Conversamos lo justo y necesario. Negocios. Protocolos. Una transacción más. Hasta que, a través de la ventana que da al jardín, la vi. Lord Whitemore siguió hablando de porcentajes y rutas, pero no recordaba una sola palabra más.
Había oído los rumores de su llegada, después de todo, ningún otro nombre podía sacudir la ciudad como lo hacía el de ella. La hija perdida del pobre Henry Harrington. Una hija y esposa, muertas. Y la otra había huído de la ciudad, abandonando a su destruído padre. Palabrerías que viajaban de salón en salón, sin embargo no había verdades escondidas entre ellas.
La figura rubia de Louisa estaba de pie entre las damas, ajena al murmullo que la rodeaba. El tiempo la había cambiado, pero esa mirada… ese modo de sostener una taza como si todo a su alrededor le resultara un juego, seguía intacto. Habla poco, observa mucho. Hay algo en la quietud de sus gestos, que no encaja con el resto. No pertenece a ese círculo, y sin embargo, todos parecen girar en torno a ella.
Ella no me ve. Y mejor así.
No había razón para que lo hiciera, ni tampoco para que yo la observara un segundo más. Pero lo hice. Un instante. Lo suficiente. Luego volví la mirada hacia los documentos y firmé la última hoja.
Al caer la tarde, regresé a casa. Encontré a mi padre esperándome en el estudio, un gesto extraño en su rostro.
—Has oído, supongo —dijo, sirviéndose un brandy.
—¿Sobre qué, exactamente? —respondí sin levantar la vista del fuego.
Hizo una pausa. Le gustaba creer que dominaba la conversación, que podía leerme. No sabe que hace años aprendí a no dejar rastros.
—El regreso de la hija de Henry Harrington y su atrevida iniciativa de organizar un baile.
Asentí, fingiendo sorpresa medida.
—Interesante.
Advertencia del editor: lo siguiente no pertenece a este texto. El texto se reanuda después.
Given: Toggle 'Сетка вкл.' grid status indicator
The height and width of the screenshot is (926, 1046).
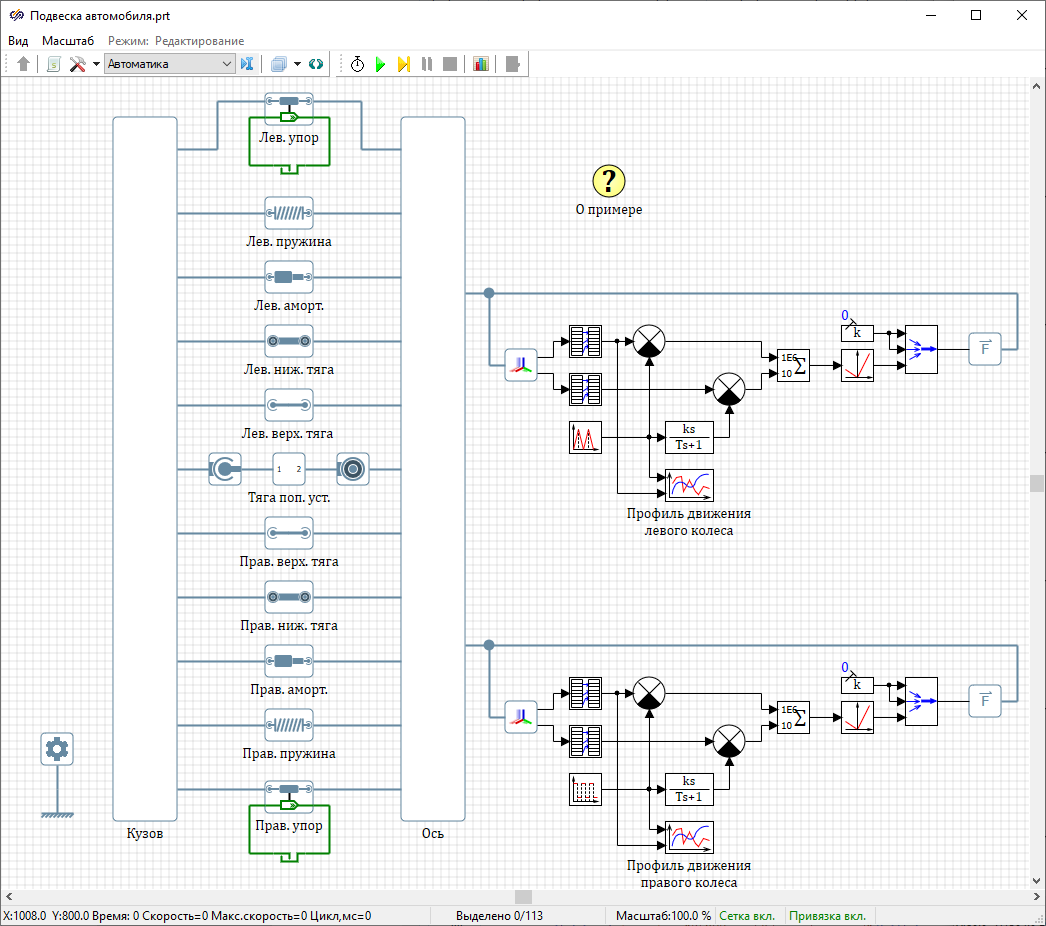Looking at the screenshot, I should [749, 916].
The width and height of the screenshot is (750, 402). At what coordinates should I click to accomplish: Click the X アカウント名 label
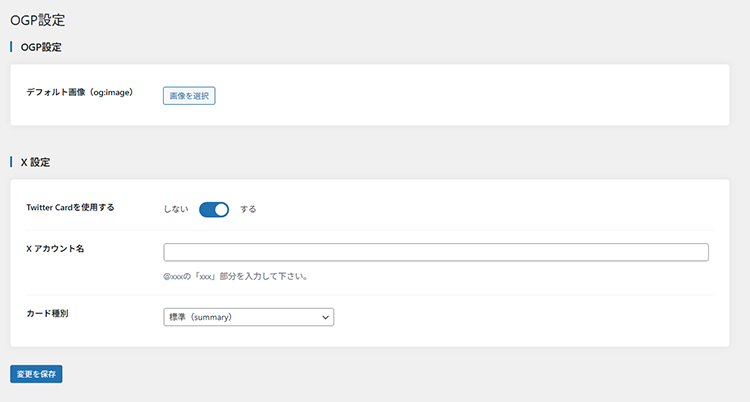55,248
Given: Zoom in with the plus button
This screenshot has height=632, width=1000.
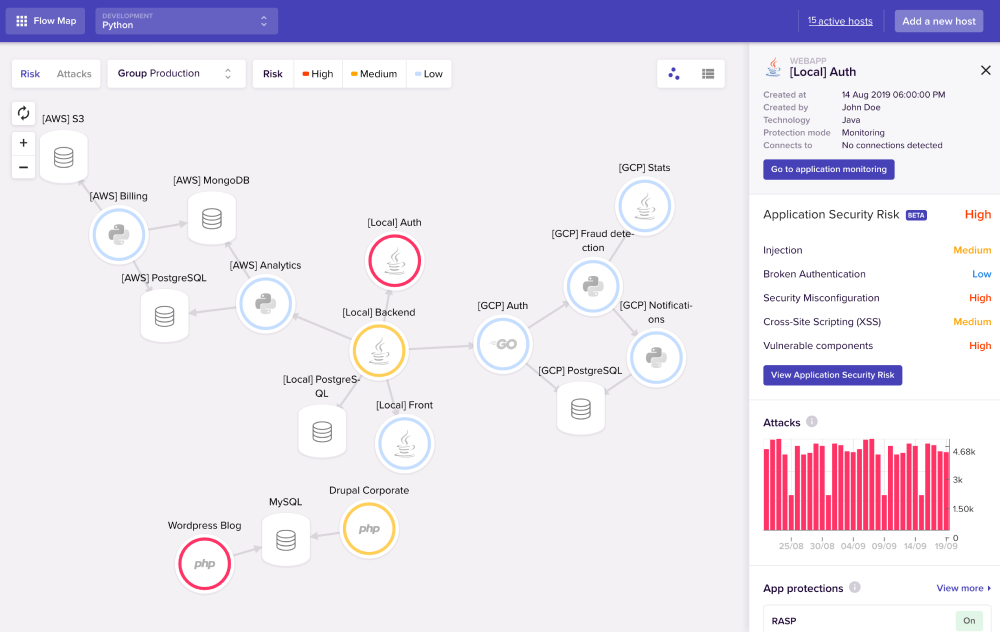Looking at the screenshot, I should tap(24, 143).
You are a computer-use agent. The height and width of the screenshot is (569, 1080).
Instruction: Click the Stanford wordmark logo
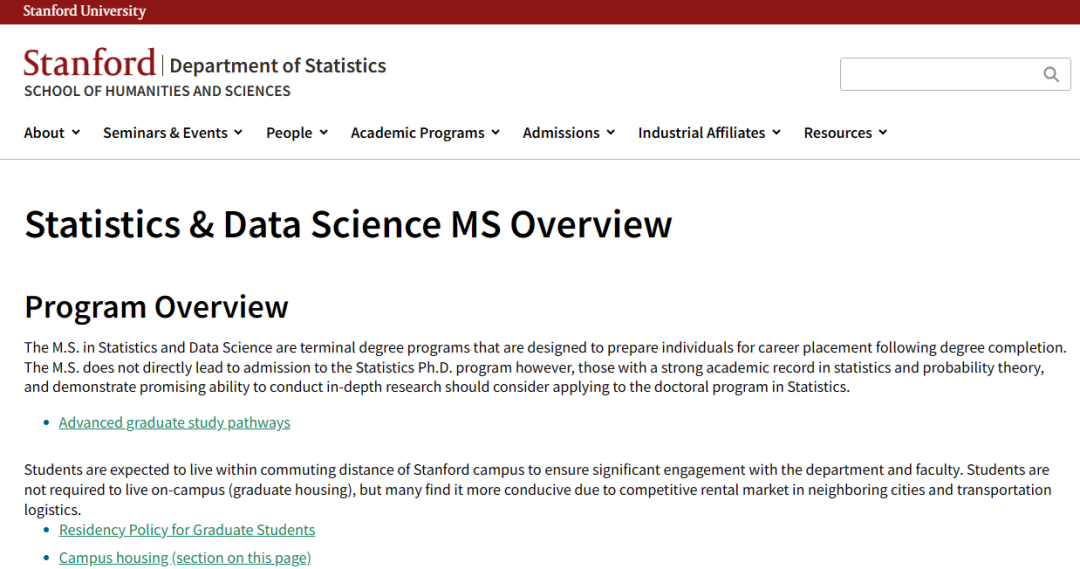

Aunque no veo qué tiene que ver conmigo.
—Tiene que ver con todos, Alexander. —Y una vez más, el apellido Harrington era motivo de drama en esta familia. Bebió de un solo trago el whisky. —¿Qué sabes de tu hermano?
—¿Adam?
—Nicholas. Ya sabes como se pone tu hermano con la escuincla esa. —se sirvió más brandy —Quiero que lo vigiles de cerca. No podemos permitir que cause problemas.
Y una vez más, Alexander tiene que hacerse cargo y proteger a todos.
—Por supuesto. —No dije más.
—La alianza con el negocio de los Harrington debía seguir, no queríamos levantar sospechas. Mucho menos que la gentuza opinara.
—Claro que no.
Mientras él hablaba de alianzas y conveniencias, una sospecha se abría paso entre sus palabras: ese baile no era una simple cortesía social. Algo se movía detrás de esa fachada de bienvenida. Y si estaba en lo cierto, el regreso de Louisa Harrington no era una coincidencia.
Esa noche, revisé algunos documentos hasta tarde, pero no pude evitar mirar por la ventana. Desde mi despacho se alcanzaban a ver las luces de Mayfair, más allá del río, donde decían que ahora vivía y solo podía preguntarme: ¿Qué estás tramando, Louisa?